(begin)

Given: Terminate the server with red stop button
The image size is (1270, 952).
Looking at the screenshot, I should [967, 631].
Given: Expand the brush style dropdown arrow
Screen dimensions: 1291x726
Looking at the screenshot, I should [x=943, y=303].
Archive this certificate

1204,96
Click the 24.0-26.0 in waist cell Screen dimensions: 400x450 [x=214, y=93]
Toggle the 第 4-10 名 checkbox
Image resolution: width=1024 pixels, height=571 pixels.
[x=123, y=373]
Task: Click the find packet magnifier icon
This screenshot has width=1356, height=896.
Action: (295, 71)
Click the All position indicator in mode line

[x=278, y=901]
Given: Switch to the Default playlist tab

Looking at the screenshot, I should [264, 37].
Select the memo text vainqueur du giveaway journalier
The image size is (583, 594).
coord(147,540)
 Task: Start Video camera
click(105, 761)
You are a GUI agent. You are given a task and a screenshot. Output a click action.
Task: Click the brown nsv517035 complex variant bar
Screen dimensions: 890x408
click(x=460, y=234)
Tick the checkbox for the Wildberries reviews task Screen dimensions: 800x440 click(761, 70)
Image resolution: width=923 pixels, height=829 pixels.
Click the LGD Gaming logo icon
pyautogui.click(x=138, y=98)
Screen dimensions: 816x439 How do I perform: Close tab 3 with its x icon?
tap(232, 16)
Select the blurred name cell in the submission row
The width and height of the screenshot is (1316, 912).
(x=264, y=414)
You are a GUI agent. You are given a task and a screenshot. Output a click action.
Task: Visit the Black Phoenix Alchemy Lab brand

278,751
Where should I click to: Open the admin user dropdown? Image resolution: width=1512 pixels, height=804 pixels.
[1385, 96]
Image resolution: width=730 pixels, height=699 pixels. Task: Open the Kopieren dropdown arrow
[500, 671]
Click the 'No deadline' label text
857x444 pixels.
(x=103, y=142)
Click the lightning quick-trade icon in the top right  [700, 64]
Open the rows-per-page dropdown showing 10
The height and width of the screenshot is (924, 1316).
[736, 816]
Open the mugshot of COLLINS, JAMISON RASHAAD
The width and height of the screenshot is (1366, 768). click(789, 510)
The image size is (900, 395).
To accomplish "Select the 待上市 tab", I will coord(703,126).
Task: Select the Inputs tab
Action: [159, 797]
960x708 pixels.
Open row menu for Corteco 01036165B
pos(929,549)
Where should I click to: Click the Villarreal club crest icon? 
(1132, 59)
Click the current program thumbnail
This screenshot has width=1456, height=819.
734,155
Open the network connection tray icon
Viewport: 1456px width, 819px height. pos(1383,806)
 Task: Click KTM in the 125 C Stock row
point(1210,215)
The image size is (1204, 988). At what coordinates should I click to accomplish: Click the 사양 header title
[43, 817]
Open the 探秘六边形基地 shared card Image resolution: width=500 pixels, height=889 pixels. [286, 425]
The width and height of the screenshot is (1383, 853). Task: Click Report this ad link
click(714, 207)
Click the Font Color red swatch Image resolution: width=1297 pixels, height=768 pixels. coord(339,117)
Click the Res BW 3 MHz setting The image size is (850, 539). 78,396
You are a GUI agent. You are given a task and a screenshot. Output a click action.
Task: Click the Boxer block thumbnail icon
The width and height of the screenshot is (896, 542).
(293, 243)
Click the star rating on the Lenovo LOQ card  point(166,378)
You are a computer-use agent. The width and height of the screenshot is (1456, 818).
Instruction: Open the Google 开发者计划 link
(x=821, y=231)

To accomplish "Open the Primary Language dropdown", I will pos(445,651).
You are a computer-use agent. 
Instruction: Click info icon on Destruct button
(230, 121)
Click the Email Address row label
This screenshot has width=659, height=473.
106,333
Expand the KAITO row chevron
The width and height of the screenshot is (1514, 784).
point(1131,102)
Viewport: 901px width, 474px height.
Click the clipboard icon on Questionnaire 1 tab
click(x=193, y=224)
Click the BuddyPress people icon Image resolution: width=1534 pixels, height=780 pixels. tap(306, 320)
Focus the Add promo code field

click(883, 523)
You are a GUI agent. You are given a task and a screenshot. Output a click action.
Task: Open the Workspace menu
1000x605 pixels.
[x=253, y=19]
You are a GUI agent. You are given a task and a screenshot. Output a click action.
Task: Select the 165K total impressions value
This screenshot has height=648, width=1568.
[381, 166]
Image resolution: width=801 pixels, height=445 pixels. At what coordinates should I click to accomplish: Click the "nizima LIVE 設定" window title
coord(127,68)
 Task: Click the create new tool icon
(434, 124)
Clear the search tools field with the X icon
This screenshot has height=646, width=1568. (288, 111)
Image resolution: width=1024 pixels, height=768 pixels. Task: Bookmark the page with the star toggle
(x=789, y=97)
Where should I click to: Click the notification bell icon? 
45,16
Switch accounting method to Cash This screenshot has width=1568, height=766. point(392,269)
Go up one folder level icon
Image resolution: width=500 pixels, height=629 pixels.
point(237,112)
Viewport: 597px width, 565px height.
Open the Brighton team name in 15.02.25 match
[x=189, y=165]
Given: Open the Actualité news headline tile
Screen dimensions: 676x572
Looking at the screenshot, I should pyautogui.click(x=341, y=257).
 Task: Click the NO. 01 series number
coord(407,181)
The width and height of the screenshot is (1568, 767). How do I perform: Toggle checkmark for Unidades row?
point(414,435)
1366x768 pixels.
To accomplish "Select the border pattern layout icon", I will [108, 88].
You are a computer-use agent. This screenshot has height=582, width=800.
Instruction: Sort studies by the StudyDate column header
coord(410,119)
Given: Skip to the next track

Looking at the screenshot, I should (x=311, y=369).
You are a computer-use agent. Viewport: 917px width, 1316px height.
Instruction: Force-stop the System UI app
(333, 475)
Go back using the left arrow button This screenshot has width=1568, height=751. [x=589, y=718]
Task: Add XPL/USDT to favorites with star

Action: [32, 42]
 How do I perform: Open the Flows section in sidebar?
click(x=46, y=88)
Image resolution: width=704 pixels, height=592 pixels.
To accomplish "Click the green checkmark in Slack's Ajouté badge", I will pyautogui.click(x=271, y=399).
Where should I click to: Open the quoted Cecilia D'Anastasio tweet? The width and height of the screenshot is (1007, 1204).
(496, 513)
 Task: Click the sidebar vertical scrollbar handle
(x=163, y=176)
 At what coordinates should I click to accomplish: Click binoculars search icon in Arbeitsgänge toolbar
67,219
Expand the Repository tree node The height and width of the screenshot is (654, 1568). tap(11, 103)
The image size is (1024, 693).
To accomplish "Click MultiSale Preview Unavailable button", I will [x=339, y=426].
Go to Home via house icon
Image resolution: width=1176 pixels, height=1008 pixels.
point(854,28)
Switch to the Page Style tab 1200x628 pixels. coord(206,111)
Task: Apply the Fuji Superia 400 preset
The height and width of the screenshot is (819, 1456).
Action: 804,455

(end)

# THE REQUEST:
Pick out every line in the items above that contains the string "pyautogui", treating uppercase and lowercase as distinct, and copy each such line.

# EXPECTED OUTPUT:
pyautogui.click(x=138, y=98)
Looking at the screenshot, I should pyautogui.click(x=341, y=257).
To accomplish "Click the green checkmark in Slack's Ajouté badge", I will pyautogui.click(x=271, y=399).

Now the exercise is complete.